Ruby on Rails Naming Conventions Filenames and autoloading


Example

Rails files - and Ruby files in general - should be named with lower_snake_case filenames. E.g.

app/controllers/application_controller.rb

is the file that contains the ApplicationController class definition. Note that while PascalCase is used for class and module names, the files in which they reside should still be lower_snake_case.

Consistent naming is important since Rails makes use of auto-loading files as needed, and uses "inflection" to transform between different naming styles, such as transforming application_controller to ApplicationController and back again.

E.g. if Rails sees that the BlogPost class doesn't exist (hasn't been loaded yet), it'll look for a file named blog_post.rb and attempt to load that file.

It is therefore also important to name files for what they contain, since the autoloader expects file names to match content. If, for instance, the blog_post.rb instead contains a class named just Post, you'll see a LoadError: Expected [some path]/blog_post.rb to define BlogPost.

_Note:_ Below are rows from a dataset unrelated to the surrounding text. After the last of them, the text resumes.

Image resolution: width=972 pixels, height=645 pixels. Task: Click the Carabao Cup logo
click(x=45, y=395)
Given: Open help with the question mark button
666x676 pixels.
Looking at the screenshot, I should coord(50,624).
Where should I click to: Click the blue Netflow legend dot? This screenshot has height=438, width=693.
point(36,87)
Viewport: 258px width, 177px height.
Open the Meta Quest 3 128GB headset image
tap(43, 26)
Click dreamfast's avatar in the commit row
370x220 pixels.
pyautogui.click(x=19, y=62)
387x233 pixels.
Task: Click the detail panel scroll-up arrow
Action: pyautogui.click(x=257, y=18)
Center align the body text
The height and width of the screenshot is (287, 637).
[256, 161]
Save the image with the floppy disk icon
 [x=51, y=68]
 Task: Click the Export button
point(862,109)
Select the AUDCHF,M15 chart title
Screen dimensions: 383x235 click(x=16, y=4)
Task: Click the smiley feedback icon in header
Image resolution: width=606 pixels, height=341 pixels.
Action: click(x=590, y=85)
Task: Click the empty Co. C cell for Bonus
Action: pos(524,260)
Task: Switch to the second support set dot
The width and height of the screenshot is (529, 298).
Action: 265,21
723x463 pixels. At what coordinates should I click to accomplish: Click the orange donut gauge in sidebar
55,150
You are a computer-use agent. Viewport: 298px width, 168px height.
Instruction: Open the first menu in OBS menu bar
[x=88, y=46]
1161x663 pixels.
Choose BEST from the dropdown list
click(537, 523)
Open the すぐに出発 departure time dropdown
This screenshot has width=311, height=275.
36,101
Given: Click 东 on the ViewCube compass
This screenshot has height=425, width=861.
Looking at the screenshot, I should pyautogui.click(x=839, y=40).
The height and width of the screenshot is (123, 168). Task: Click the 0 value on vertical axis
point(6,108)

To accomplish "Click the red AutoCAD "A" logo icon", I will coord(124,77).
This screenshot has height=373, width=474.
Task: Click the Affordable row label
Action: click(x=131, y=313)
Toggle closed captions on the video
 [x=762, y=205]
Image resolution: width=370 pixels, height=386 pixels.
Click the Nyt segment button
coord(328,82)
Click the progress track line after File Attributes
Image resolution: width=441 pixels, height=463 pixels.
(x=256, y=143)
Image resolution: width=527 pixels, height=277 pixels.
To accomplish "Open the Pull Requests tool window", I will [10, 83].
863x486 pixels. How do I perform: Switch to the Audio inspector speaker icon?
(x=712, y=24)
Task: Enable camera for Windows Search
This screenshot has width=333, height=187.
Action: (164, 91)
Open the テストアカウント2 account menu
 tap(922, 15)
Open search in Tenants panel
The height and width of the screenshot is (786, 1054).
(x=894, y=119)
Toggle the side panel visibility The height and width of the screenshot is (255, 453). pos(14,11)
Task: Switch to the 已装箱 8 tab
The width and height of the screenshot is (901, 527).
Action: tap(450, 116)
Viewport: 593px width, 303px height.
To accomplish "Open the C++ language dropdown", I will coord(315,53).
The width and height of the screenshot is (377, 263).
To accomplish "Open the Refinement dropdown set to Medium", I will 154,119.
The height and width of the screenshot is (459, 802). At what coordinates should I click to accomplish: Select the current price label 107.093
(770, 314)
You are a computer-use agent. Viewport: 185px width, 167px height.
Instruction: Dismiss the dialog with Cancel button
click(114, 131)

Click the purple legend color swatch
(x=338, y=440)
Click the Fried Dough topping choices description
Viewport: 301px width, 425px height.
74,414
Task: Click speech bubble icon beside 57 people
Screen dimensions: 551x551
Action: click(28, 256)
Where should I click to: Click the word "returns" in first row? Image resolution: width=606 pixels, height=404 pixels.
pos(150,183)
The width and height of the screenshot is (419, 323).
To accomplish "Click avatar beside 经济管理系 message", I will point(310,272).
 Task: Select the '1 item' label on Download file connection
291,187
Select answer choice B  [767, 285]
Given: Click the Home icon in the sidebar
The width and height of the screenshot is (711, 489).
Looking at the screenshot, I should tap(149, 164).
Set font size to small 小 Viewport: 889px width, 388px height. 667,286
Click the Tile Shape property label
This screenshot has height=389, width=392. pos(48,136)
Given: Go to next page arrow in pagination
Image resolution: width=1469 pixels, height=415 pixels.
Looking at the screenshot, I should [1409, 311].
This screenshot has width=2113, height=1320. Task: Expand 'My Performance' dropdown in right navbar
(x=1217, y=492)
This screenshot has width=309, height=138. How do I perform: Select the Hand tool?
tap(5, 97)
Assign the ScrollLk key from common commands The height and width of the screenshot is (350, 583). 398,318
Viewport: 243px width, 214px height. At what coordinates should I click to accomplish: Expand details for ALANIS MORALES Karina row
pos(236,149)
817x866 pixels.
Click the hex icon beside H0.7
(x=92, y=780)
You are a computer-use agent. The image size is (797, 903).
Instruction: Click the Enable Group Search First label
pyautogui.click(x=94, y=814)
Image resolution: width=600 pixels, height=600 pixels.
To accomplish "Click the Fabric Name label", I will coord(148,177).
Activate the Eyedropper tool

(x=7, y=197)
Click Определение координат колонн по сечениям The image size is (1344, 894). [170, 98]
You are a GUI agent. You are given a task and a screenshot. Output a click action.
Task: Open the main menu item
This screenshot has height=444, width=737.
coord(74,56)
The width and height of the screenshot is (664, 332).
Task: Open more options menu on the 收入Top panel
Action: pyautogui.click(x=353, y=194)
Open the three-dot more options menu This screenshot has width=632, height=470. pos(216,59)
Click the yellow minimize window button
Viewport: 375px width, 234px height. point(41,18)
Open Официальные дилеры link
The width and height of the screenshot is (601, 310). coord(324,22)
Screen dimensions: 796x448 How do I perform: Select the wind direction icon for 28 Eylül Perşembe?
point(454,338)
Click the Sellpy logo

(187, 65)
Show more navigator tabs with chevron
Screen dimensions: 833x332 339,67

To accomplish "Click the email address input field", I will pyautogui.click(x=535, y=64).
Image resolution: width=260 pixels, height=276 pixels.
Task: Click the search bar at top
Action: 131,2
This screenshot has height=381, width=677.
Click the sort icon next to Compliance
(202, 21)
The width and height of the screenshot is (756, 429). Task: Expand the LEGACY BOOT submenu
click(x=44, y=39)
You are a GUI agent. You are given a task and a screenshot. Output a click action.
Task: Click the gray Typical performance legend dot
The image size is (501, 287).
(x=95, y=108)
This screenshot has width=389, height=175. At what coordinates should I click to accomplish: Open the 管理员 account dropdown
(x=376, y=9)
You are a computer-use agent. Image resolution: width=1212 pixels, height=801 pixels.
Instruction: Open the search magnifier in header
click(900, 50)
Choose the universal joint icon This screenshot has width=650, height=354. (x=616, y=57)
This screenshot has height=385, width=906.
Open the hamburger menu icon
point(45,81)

If you add a dir under app/something/ (e.g. /models/products/), and

  • want to namespace modules and classes inside new dir then you don't need to do anything and it'll be loaded itself. For example, in app/models/products/ you would need to wrap your class inmodule Products`.
  • don't want to namespace modules and classes inside my new dir then you have to add config.autoload_paths += %W( #{config.root}/app/models/products ) to your application.rb to autoload.

One more thing to pay attention to (especially if English is not your first language) is the fact that Rails accounts for irregular plural nouns in English. So if you have model named "Foot" the corresponding controller needs to be called "FeetController" rather than "FootsController" if you want rails "magic" routing (and many more such features) to work.